The urachus is found between the umbilicus and bladder during the prenatal period. In normal cases, the urachus closes and becomes the median umbilical ligament before birth. The urachal remnant is the remaining urachus after birth [7] and is associated with umbilical infection. Local treatment such as drainage or the use of antibiotics is effective; nonetheless, 30% of the patients who receive such treatment experience re-infection [8]. Therefore, the curative treatment is resection of the urachal remnant.
Recently, endoscopic resection has been commonly used; however, a standard method for laparoscopic urachal resection is lacking. Both the peritoneal and retroperitoneal methods have been suggested [3–6].
It is easy to identify the urachus using the peritoneal approach because the urachus adheres to the peritoneum. During surgery, resecting the urachus along with the peritoneum is easy, provided that the peritoneal cavity is large enough for the endoscopic technique. However, this approach is associated with a risk of intestinal injury and postoperative intestinal adhesions. The retroperitoneal approach is the most appropriate method for reducing the risk of intestinal injury and adhesions. However, the cavity is often too small to set the port. As described above, the urachus adheres to the peritoneum, and separating them is difficult. Locating the urachus near the umbilicus is particularly difficult because the urachus is very thin.

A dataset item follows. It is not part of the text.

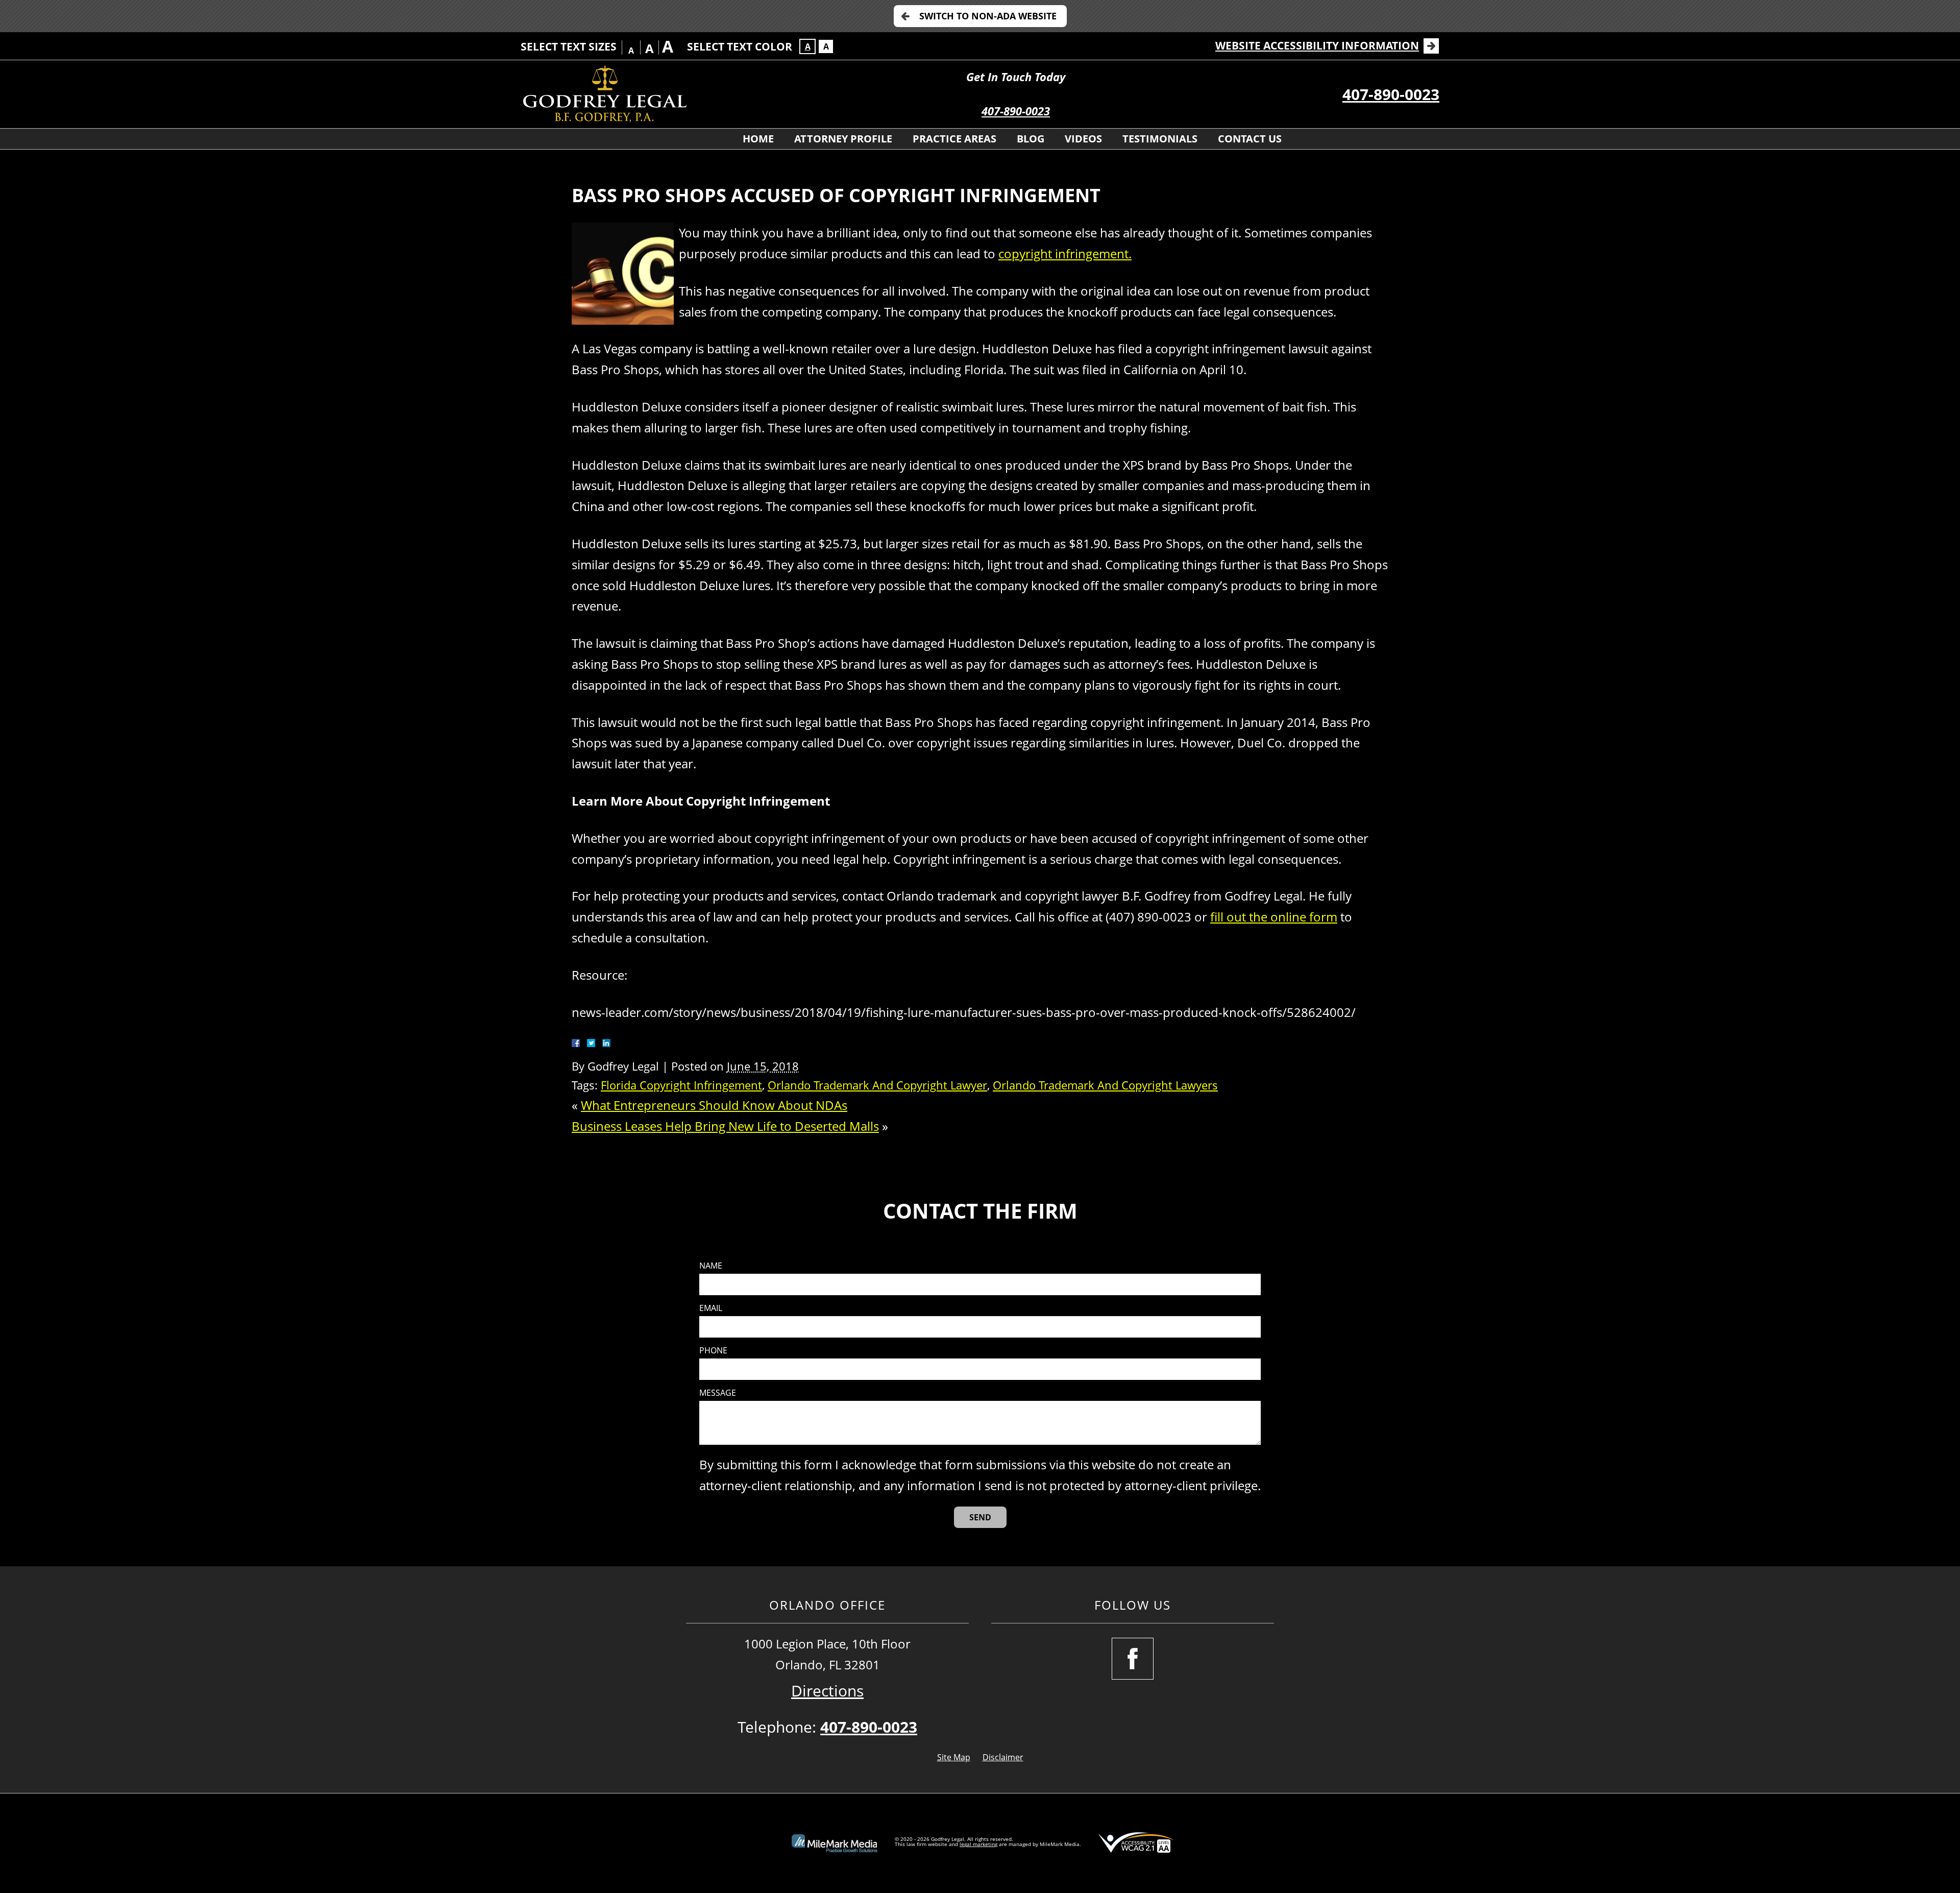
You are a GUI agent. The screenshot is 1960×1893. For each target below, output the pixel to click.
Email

The optimal position of the port remains undetermined. In our method, there were three ports: the umbilical camera port and left and right bilateral abdominal ports. This position was reasonable because of the endoscopic triangle. Considering the central camera, the central target organ and bilateral forceps were appropriate for endoscopy and provided the best ergonomic positioning. Urachal resection was easy, especially around the bladder. However, the disadvantage of this position was the initial part of the endoscopy. After setting the camera and bilateral ports, the camera and the urachus were close to each other. In endoscopic surgery, it is difficult to resect a close target because of the reduced visual field; therefore, hollowing of the umbilicus before endoscopy is crucial.
Three significant points need to be considered for laparoscopic urachal resection. The first is the thickness of the abdominal wall. In our case, a thick abdominal wall was one of the difficulties that we encountered; the time for the initial part of the operative correlated with wall thickness (data not shown). Patients with an abdominal thickness > 2 cm were more likely to have longer operative times (Fig. 3). In patients with an abdominal wall thickness > 2 cm, setting the umbilical camera port was difficult; thus, we considered changing the camera port to the lateral abdominal port [9]. The second point is cosmetics. Most of the patients in our study were young. The appearance of the surgical site is critical, especially for young women. Although the urachal remnant is not malignant, caution should be exercised when performing surgery to ensure patient satisfaction and improvement of the quality of life after the operation. Our umbilical repair method is easy to perform, and the umbilicus retains a natural appearance; the lateral ports used are 5 mm in size, which is appropriate for achieving good cosmetic results (Fig. 4). Considering cosmetic aspects, the laparoendoscopic single-port surgery may be another suitable option [6, 10]. The third point is infection control before surgery. The severity of umbilical infection was not related to the success of the surgery. In Case 8 (Table 1, Fig. 5), the infection was very severe, requiring drainage and debridement. Five months after this treatment, successful urachus resection was performed within the median operative time, without any adverse events (Table 2). Infection control for at least 4 months before the operation is recommended (Fig. 6).
This study had a few limitations. First, it included a small number of cases, resulting in an insufficient number of treatment options. Second, the patients’ quality of life was not evaluated in this study. Future studies should enroll more patients and evaluate patient satisfaction after the procedure.
In conclusion, we present the laparoscopic as the best method for urachal resection. This method may be recommended for young patients with an abdominal wall thickness of < 2 cm. In addition, sufficient time (> 4 months) is required for infection control before the operation.